Erick Bengel: Everyday People: Finding health -- and joy -- through time with dogs

Aug. 22—When Pam Holen was in her 50s and still living in Alaska, she developed rheumatoid arthritis, an autoimmune disorder that damages joints, bones, tissue, even eyes and organs.

Holen's specialist told her she'd likely be in a wheelchair in her 60s. "And that made me mad," she recalled.

Holen sought a form of exercise that would keep her condition from worsening.

At a state fair, she watched two older ladies running their puffy miniature poodles through an agility event, a course where dogs leap over obstacles, weave around poles, climb A-frames and perform other feats of speed and grace. "And I went, 'I can do that,'" she said.

Holen went on to train border collies.

Now in her 70s, the Astoria resident has competed in almost every sport — including agility, flyball, sheepherding and scent work — that border collies excel in.
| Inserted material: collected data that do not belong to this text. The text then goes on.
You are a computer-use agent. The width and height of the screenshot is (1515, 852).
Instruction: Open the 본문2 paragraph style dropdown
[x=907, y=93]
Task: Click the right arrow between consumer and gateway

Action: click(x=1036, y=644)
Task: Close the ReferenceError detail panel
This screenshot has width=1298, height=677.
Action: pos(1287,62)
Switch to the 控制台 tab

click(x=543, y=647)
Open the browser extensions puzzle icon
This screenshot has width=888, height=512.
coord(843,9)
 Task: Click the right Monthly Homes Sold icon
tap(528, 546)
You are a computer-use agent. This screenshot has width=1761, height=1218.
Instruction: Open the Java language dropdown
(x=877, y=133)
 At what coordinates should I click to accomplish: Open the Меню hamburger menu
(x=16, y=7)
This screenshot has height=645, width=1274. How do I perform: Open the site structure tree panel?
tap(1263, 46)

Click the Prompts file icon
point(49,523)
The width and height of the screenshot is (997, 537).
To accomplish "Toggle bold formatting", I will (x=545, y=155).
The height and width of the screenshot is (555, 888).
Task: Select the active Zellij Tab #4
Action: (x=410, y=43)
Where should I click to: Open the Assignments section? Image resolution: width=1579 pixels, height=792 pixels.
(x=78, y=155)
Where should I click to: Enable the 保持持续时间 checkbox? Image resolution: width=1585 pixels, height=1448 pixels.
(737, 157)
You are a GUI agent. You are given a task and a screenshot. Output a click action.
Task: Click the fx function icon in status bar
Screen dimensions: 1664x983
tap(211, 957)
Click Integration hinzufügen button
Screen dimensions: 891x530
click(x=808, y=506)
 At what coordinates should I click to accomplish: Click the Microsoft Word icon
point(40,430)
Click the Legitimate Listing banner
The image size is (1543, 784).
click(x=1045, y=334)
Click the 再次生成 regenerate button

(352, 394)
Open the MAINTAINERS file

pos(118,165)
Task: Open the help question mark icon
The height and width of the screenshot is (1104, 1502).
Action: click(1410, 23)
Some of her dogs earned top scores in Alaska, she said.

Everything involved in owning dogs, from multiple daily walks to throwing a ball, served as physical therapy. "You don't permit yourself to give up to the pain in your body," she said.

Her rheumatoid arthritis went into remission.

In Alaska, Holen ran medical offices, worked as a paralegal and served as a volunteer coordinator with the court-appointed special advocacy program in Wasilla. After she retired, she ran a bed-and-breakfast.

A master gardener, Holen founded the Flavel House Garden Society, which since last year has worked to restore gardens at the Victorian-era property on Exchange Street. The project could use more volunteers and gardeners, as well as donations, she said.

Holen and her husband, Jim, moved to Astoria about 13 years ago when their son Chis and his wife, Jennifer, were raising a new baby while running two restaurants.

Friday is National Dog Day. In years past, Holen spent it promoting the Pet Partners program, which certifies dogs and their handlers for animal-based therapy.

Before the coronavirus pandemic led to her early retirement, Maisie, the last of Holen's five border collies, visited patients at Columbia Memorial Hospital and Providence Seaside Hospital. At Columbia Memorial's cancer center, Maisie spent time with people undergoing chemotherapy. At times, children of parents who had just died sat on the floor and held Maisie until the moment of overwhelming grief passed, Holen recalled.

At Clatsop Community College, Maisie hung out with students stressed and exhausted from exams. For a few years, children read to Maisie at the Astoria Library's "Read to a Therapy Dog."

"A really intelligent dog with a good disposition — they can be your partners," Holen said. "You really bond with them. And my dogs have gotten me through a lot in the past."

Over the course of their marriage, she and Jim have also owned a collie, a Boston terrier, a cocker spaniel and a couple of basset hounds. A miniature Australian shepherd named Persei keeps Maisie company these days.

Holen's first dog disappeared during the 1964 Alaska earthquake.

She remembers her family evacuating their house in Anchorage. Tanana, their smooth-coat collie mix, went with them. "And we just never found her ... Hopefully somebody else found her and took care of her," she said.

Holen said her first border collie, Sophie, saved Jim and their son Davin from a grizzly bear that charged at them during a camping trip. The dog stepped between guys and grizzly and told off the beast, she said.

Later, when Holen was on a ski trail, Sophie suddenly knocked her down. At the bottom of the rise ahead was a moose and her calf, Holen recalled. Had Sophie not intervened, she is certain the cow would have trampled her.

She has heard people ask dismissively, "What's the purpose of a dog?"

"You listen to that B.S., and you think about the dogs that work with the police, and the military, and the (airports), and the dogs that save the lives of children who wander off, and the elderly who wander off, or people who get caught in the snow in an avalanche ... " Holen said. "I mean, they are amazing. Dogs are amazing."